Hello all, I am sadly stuck on the last part of a circular motion question sheet I was given for homework. I have a mark-scheme with me, but it has actually given me more questions than answers. I have attached my working, and how I arrived at my answer, and the differences it has with the mark-scheme answer. To note, the mark-scheme answer rounds to my answer, but the trigonometry they used is entirely opposite to mine. I would really appreciate some help in understanding:
View attachment 325957View attachment 325958View attachment 325959
Thanks to anyone who can lend me a hand on this. I assume it is just poor physics on my end, so getting through this will help keep me up to scratch on circular motion.

I get $13.10 \frac{m}{s}$, is that the correct answer?

 

[Grizzly_1]

I get $13.10 \frac{m}{s}$, is that the correct answer?

Well yes, 13.1 is the answer from the mark-scheme (see the second attachment), my problem is how you arrive at this result. You must have resolved the forces differently to me, and if you don't mind I would like to know how/why you did it this way. Thank you for your reply!

 

[erobz]

Well yes, 13.1 is the answer from the mark-scheme (see the second attachment), my problem is how you arrive at this result. You must have resolved the forces differently to me, and if you don't mind I would like to know how/why you did it this way. Thank you for your reply!

I put my coordinates parallel and perpendicular to the slope. Then in the non-inertial frame of the car did a force balance parallel to the slope. Care to try that, and see what you get?

EDIT: Oh, and please use Latex to write your equations (see the LaTeX Guide in the lower left corner of your reply). Pictures are supposed to be for diagrams. It's hard to read handwritten equations, and it makes it easier to quote any parts of your working that may contain an error.

 

[erobz]

If you don't want to go that route, then in your approach ask yourself "What direction is the radial acceleration" That's where you made the mistake (as far as I can tell).

 

[Grizzly_1]

I put my coordinates parallel and perpendicular to the slope. Then in the non-inertial frame of the car did a force balance parallel to the slope. Care to try that, and see what you get?

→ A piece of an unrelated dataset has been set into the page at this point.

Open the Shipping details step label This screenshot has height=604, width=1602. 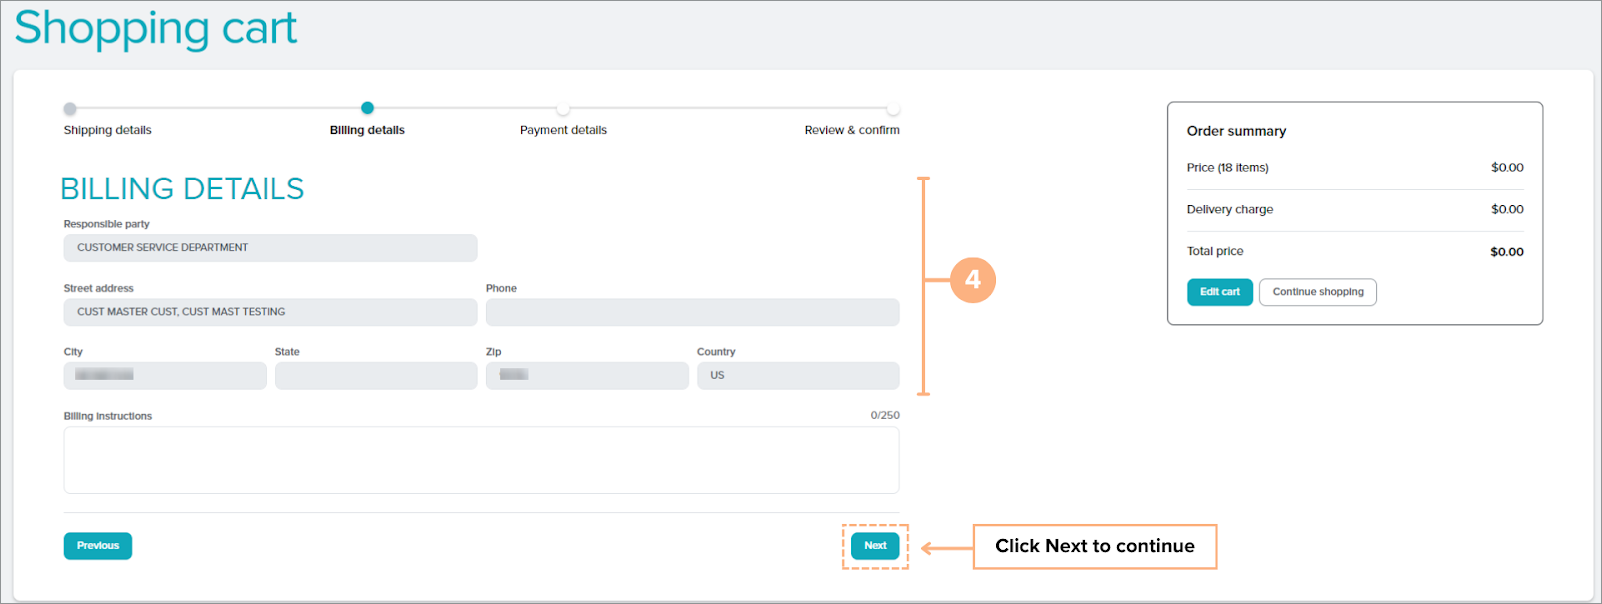(108, 130)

EDIT: Oh, and please use Latex to write your equations (see the LaTeX Guide in the lower left corner of your reply). Pictures are supposed to be for diagrams. It's hard to read handwritten equations, and it makes it easier to quote any parts of your working that may contain an error.

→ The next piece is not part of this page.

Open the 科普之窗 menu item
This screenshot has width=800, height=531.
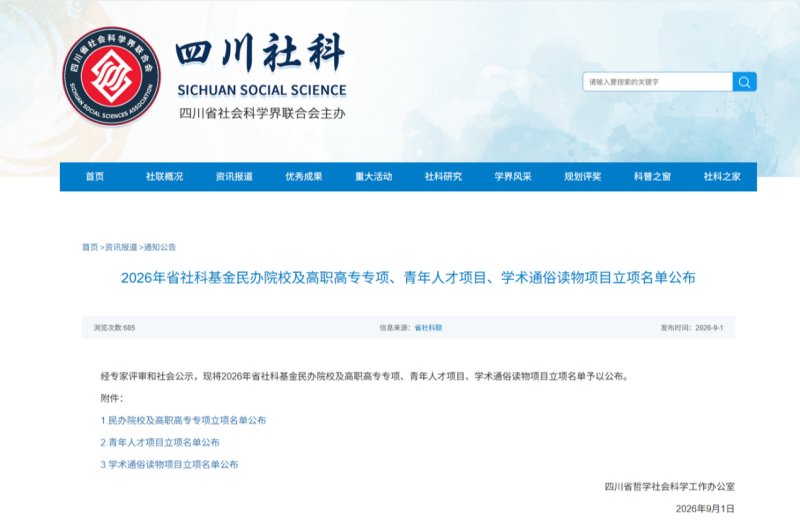click(x=652, y=176)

If you don't want to go that route, then in your approach ask yourself "What direction is the radial acceleration" That's where you made the mistake.

Thank you for both of these replies, I would think the centripetal acceleration is horizontally towards the centre. I apologise for not using LaTeX, I will get up to scratch to use it next time. Finally I am unsure of what you mean in your first reply.

 

[kuruman]

You have an expression of Newton's second law for the motion in the horizontal direction. That is $\cancel{N\cos\!\varphi=\dfrac{mv^2}{r}}$ and I agree.

How about writing an expression for Newton's second law in the vertical direction?

On edit:
The correct equation is
$N\sin\!\varphi=\dfrac{mv^2}{r}$.

 

[erobz]

Thank you for both of these replies, I would think the centripetal acceleration is horizontally towards the centre. I apologise for not using LaTeX, I will get up to scratch to use it next time. Finally I am unsure of what you mean in your first reply.

Did you resolve ALL vectors parallel and normal to the slope (the radial acceleration is a vector too)

 

[erobz]

You have an expression of Newton's second law for the motion in the horizontal direction. That is $N\cos\!\varphi=\dfrac{mv^2}{r}$ and I agree.

How about writing an expression for Newton's second law in the vertical direction?

Don't you mean $N \sin \varphi = \frac{mv^2}{r}$?

 

[berkeman]

I apologise for not using LaTeX, I will get up to scratch to use it next time.

Sending you a PM with LaTeX tips...

 

[haruspex]

I assume it is just poor physics on my end,

Your mistake is the line $W\cos(\theta)=N$. For that, you presumably resolved normal to the slope, but the centripetal acceleration has a component normal to the slope, so those two forces are not in balance.

 

[kuruman]

Don't you mean $N \sin \varphi = \frac{mv^2}{r}$?

Yes, that's what meant for the horizontal component. Thanks.